RE: [PATCH rdma-next 1/1] RDMA/mana_ib: process QP error events

Konstantin Taranov <kotaranov@xxxxxxxxxxxxx> · Thu, 6 Jun 2024 08:49:33 +0000

> > +
> > +	switch (event->type) {
> > +	case GDMA_EQE_RNIC_QP_FATAL:
> > +		qpn = event->details[0];
> > +		xa_lock_irqsave(&mdev->qp_table_rq, flag);
> > +		qp = xa_load(&mdev->qp_table_rq, qpn);
> > +		if (qp)
> > +			refcount_inc(&qp->refcount);
> 
> 
> Move this to after checking for "if (!qp) break".

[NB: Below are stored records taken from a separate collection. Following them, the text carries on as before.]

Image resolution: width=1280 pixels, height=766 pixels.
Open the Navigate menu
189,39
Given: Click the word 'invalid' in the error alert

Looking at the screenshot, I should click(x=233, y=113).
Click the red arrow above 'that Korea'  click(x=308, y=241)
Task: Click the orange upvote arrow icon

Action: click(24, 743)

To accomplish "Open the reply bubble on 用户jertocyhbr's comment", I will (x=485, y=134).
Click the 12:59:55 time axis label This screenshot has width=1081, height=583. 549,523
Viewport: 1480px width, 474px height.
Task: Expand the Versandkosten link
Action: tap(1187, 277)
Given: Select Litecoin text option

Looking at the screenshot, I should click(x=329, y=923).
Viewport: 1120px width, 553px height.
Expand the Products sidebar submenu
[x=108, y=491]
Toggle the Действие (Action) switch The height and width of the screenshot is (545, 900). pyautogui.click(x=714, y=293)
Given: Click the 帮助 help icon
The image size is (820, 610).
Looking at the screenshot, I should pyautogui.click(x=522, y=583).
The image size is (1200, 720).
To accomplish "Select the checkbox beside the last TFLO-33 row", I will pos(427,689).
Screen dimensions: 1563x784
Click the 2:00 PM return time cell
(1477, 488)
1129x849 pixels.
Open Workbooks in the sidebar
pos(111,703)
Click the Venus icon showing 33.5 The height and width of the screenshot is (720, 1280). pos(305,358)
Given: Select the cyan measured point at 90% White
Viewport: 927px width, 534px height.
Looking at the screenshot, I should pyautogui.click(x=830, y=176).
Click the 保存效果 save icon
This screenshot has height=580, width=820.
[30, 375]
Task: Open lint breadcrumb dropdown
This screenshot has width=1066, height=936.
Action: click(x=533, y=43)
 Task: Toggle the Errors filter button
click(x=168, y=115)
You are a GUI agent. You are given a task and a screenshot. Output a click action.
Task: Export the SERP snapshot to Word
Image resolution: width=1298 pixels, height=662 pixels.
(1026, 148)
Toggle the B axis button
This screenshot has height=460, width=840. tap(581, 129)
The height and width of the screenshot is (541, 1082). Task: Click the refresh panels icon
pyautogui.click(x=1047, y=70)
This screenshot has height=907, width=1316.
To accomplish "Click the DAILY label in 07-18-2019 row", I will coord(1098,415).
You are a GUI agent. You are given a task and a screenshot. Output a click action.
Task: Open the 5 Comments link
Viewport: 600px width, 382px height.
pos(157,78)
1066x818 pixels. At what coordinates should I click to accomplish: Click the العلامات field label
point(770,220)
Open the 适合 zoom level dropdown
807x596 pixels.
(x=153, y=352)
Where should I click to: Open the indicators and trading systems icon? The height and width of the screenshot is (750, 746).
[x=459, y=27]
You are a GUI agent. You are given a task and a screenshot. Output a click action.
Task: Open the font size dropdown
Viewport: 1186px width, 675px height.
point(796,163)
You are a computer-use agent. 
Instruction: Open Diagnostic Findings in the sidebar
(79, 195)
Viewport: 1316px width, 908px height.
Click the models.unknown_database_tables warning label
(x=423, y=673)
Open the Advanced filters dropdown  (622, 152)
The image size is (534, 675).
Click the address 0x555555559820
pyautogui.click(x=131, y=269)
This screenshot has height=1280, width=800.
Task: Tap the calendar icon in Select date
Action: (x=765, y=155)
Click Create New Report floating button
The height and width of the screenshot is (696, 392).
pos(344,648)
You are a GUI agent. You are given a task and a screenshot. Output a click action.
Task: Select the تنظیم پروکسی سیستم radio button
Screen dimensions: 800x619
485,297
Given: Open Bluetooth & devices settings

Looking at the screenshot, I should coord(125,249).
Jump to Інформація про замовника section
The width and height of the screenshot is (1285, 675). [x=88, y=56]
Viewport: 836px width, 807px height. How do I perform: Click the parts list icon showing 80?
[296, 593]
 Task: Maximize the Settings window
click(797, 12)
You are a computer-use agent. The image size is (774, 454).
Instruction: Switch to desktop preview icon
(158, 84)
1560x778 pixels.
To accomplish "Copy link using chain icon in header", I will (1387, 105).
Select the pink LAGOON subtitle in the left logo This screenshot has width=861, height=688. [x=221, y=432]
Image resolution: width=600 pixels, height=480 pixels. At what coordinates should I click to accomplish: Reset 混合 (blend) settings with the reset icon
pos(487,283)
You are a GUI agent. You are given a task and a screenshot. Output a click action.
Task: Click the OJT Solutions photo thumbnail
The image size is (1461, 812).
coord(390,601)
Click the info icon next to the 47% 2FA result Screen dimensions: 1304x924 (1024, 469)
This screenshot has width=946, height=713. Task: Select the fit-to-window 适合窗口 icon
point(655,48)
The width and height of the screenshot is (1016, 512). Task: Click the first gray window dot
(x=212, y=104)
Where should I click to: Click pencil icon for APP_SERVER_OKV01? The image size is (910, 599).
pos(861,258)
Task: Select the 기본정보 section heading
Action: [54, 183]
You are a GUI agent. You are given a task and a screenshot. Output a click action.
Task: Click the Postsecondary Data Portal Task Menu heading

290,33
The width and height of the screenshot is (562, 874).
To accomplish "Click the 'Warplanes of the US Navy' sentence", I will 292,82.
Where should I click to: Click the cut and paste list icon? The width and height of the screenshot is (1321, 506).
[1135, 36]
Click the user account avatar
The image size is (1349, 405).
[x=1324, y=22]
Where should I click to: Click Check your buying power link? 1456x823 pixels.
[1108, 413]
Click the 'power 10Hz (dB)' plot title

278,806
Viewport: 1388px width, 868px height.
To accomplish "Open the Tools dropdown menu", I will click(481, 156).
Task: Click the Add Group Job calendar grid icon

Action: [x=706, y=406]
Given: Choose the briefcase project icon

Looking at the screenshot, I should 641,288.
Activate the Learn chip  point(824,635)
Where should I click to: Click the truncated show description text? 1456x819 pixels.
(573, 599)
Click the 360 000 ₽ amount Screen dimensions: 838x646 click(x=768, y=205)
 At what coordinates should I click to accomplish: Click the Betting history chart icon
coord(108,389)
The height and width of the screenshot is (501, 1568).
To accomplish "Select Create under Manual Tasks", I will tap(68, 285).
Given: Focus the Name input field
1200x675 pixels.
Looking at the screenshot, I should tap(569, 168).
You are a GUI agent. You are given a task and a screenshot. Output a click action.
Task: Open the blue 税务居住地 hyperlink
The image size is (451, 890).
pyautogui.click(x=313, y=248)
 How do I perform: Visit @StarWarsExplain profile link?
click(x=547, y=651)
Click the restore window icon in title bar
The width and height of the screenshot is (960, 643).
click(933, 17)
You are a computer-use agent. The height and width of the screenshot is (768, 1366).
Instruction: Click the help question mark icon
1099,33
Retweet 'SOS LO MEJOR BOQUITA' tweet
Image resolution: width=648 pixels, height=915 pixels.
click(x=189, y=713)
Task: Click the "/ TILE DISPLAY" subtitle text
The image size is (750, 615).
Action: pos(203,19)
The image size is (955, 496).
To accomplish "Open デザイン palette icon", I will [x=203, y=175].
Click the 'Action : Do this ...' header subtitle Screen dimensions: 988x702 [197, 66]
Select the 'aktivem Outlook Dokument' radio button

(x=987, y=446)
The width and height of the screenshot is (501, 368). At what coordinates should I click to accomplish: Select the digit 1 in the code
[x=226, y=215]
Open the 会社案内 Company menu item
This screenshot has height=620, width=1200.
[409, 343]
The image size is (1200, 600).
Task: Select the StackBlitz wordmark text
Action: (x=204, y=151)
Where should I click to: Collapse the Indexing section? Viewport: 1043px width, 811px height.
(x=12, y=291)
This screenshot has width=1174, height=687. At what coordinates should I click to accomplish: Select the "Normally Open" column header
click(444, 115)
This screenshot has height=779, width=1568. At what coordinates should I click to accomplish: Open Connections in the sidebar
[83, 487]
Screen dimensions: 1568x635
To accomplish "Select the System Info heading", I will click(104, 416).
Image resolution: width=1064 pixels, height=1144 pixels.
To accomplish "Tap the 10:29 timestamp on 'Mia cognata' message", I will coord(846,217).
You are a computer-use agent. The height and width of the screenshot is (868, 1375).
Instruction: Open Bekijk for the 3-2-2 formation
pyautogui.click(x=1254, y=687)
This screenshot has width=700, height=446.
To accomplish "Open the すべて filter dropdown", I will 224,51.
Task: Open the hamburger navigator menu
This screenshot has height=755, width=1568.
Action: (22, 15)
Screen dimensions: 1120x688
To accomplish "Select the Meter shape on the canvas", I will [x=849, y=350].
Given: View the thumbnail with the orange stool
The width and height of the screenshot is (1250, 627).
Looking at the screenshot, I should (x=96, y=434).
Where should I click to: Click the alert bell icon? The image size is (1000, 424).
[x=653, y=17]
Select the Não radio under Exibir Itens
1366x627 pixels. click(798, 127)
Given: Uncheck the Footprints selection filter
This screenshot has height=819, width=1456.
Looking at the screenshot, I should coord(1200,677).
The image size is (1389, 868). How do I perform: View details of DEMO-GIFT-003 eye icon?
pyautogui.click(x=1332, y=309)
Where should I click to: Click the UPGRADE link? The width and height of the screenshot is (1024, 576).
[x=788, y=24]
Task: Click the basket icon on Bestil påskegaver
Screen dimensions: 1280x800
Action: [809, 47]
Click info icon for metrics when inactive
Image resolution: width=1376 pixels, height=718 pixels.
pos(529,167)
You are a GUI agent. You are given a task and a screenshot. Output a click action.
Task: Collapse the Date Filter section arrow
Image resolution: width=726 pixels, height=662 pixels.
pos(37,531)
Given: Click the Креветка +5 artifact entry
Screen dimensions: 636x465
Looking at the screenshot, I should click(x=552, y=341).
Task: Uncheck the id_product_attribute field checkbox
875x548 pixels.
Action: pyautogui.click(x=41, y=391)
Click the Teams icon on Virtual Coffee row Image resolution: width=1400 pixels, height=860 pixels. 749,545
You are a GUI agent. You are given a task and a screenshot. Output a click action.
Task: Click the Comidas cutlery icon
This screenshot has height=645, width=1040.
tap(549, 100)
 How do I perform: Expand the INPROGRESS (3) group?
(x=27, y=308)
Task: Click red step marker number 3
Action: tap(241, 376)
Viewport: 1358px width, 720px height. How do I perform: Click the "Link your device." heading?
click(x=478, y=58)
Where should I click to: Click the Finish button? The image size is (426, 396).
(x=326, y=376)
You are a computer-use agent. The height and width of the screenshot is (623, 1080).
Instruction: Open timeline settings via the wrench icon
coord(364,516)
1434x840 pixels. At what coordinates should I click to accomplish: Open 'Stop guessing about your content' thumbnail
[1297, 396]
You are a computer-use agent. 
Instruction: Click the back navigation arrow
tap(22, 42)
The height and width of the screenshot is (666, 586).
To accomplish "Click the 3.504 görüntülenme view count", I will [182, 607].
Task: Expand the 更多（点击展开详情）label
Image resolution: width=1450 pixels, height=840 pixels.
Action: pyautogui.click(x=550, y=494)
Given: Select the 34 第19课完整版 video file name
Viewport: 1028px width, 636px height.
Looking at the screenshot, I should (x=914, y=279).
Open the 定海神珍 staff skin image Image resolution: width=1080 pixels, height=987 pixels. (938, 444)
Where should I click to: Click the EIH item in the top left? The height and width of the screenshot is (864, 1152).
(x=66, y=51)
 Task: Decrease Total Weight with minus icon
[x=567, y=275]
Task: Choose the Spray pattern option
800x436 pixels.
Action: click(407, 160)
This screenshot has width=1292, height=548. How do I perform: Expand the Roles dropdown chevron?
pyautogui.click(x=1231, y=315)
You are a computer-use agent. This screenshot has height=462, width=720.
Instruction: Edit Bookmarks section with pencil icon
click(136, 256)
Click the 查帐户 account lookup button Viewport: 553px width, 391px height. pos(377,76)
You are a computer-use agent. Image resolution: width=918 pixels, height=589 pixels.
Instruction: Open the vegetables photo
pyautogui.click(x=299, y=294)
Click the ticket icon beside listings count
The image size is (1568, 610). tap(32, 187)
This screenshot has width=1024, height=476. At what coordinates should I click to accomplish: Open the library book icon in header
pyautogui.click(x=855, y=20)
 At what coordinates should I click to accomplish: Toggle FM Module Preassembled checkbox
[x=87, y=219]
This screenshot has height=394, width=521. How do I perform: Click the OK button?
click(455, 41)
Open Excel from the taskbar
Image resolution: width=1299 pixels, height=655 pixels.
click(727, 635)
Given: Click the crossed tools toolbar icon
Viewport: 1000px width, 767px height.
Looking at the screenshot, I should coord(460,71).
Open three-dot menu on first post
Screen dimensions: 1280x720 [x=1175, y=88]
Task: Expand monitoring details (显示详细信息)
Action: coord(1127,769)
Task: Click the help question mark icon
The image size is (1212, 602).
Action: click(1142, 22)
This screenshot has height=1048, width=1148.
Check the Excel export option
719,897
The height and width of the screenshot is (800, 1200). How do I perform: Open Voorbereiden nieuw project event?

Then we can have a race condition.
Imagine that EQE came when we tried to destroy QP and the got the following execution order:
           EQE             |        QP destroy
1    xa_lock            |
2    qp = xa_load   |
3    xa_unlock       |
4                              |         xa_erase_irq
5                             |          refcount_dec
6                             |          complete
7  refcount_inc     |                                                   <-------- BUG

> 
> > +		xa_unlock_irqrestore(&mdev->qp_table_rq, flag);
> > +		if (!qp)
> > +			break;
> > +		if (qp->ibqp.event_handler) {
> > +			ev.device = qp->ibqp.device;
> > +			ev.element.qp = &qp->ibqp;
> > +			ev.event = IB_EVENT_QP_FATAL;
> > +			qp->ibqp.event_handler(&ev, qp->ibqp.qp_context);
> > +		}
> > +		if (refcount_dec_and_test(&qp->refcount))
> > +			complete(&qp->free);
> > +		break;

> Strange logic. Why not do:
> if (!refcount_dec_and_test(&qp->refcount))
> 	wait_for_completion(&qp->free);
> 

It might work, but the logic will be even stranger and it will prevent some debugging.
With the proposed change, qp->free may not be completed even though the counter is 0.
As a result, the change makes an incorrect state to be an expected state, thereby making bugs with that side effect undetectable.
E.g., we have a bug "use after free" and then we try to trace whether qp was in use.
Plus, it is a good practice deinit everything that was inited. With the proposed change it is violated.